━━━━━ MATERIAL FOR THIS EXERCISE

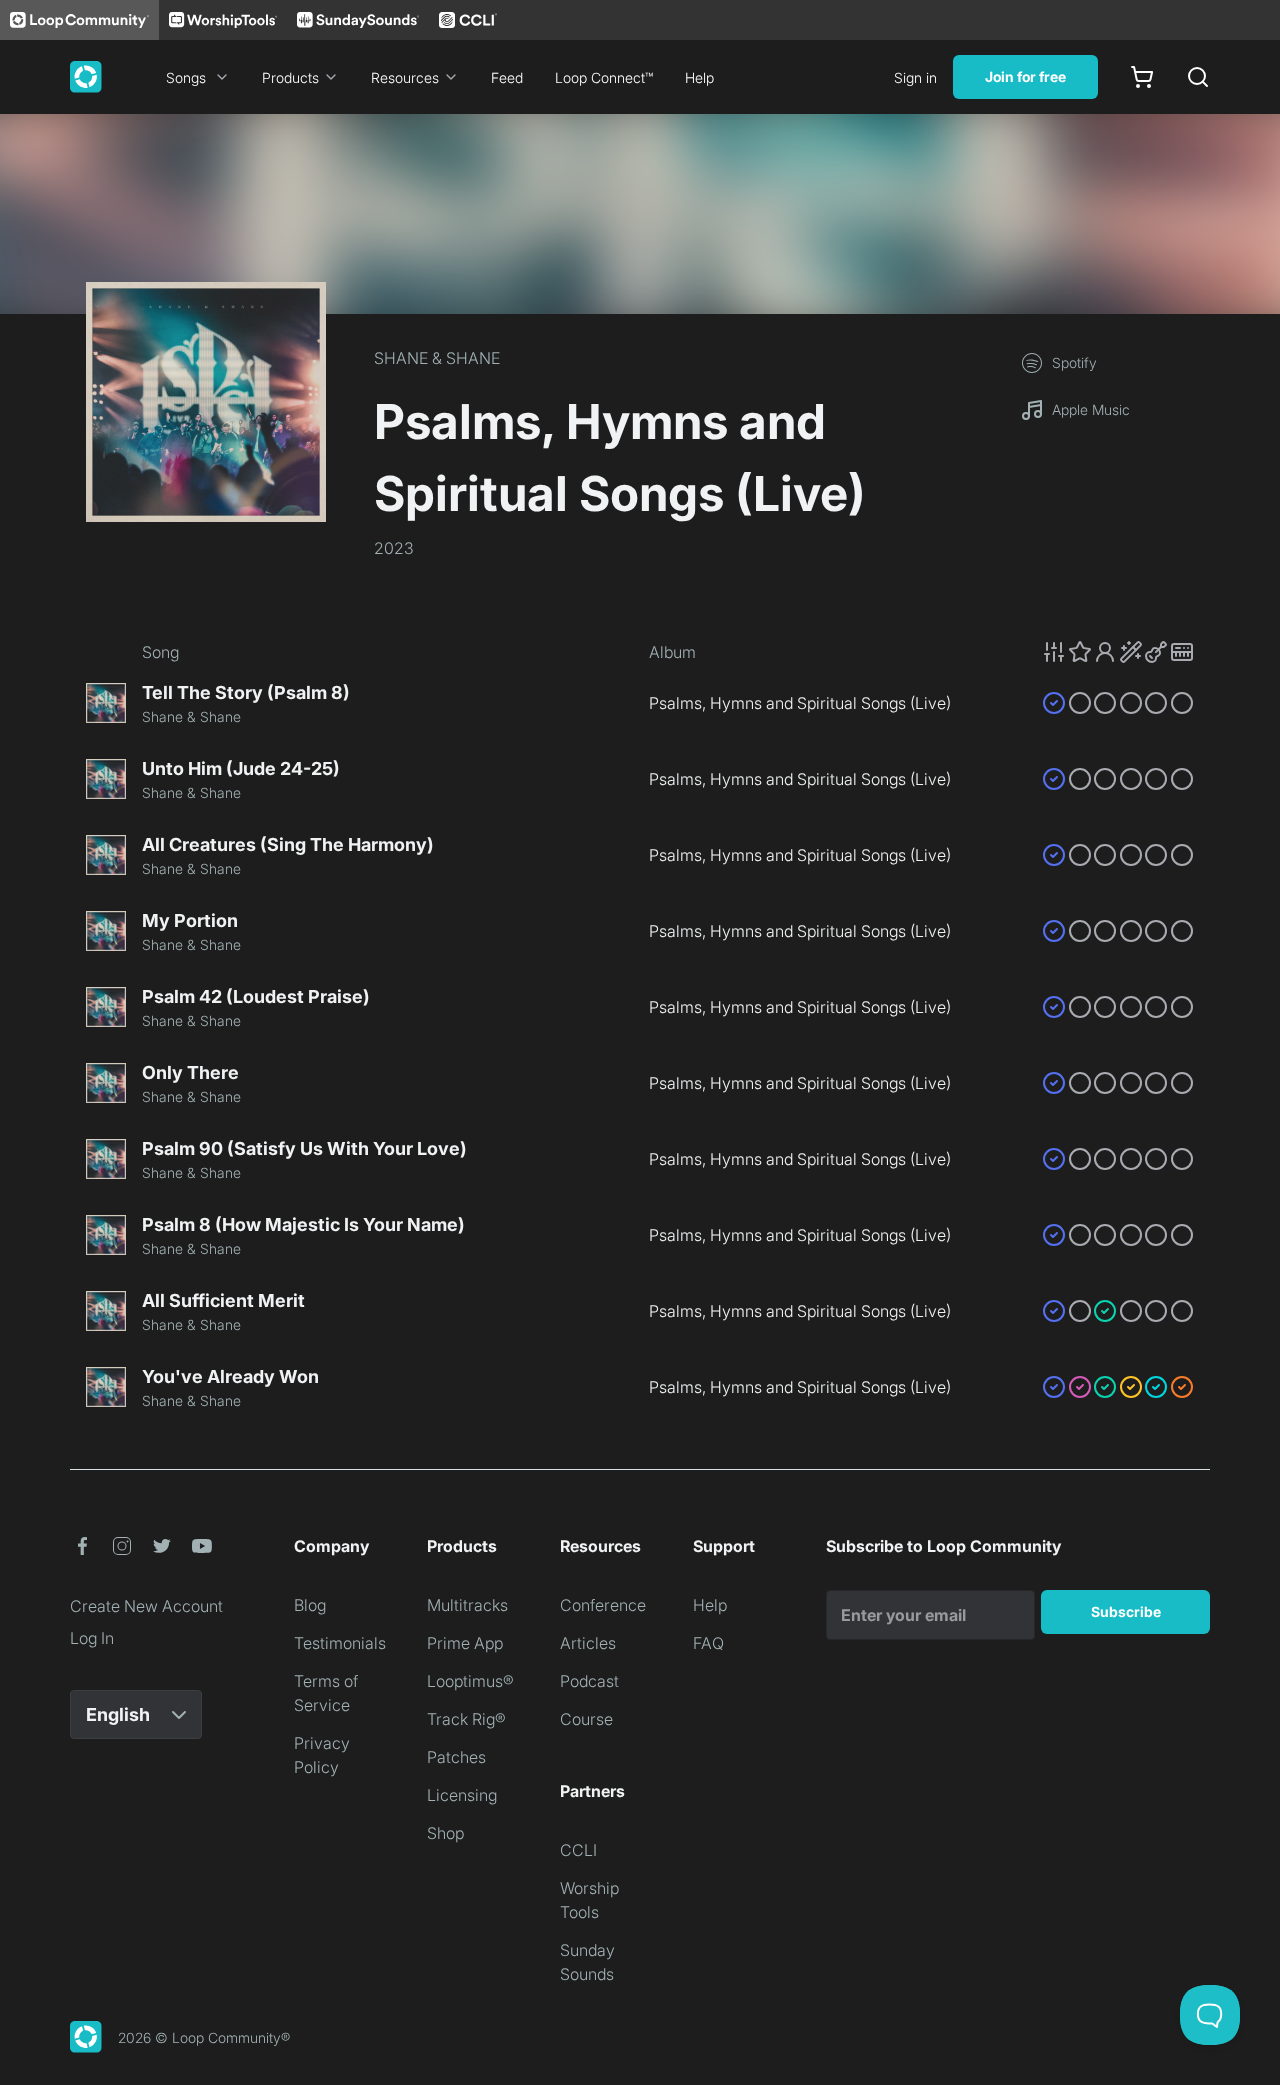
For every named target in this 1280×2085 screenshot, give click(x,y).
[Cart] (1142, 77)
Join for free (1025, 76)
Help (699, 77)
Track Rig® (466, 1719)
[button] (1118, 652)
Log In (92, 1638)
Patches (456, 1757)
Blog (310, 1605)
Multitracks (467, 1605)
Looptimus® (470, 1681)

━━━━━━━━━━

- _TASK REQUIREMENTS_
The records need to be restated word for word, minus any images.

- _TASK RESULT_
For every named target in this 1280×2085 screenshot, give click(x,y).
[Cart] (1142, 77)
Join for free (1025, 76)
Help (699, 77)
Track Rig® (466, 1719)
[button] (1118, 652)
Log In (92, 1638)
Patches (456, 1757)
Blog (310, 1605)
Multitracks (467, 1605)
Looptimus® (470, 1681)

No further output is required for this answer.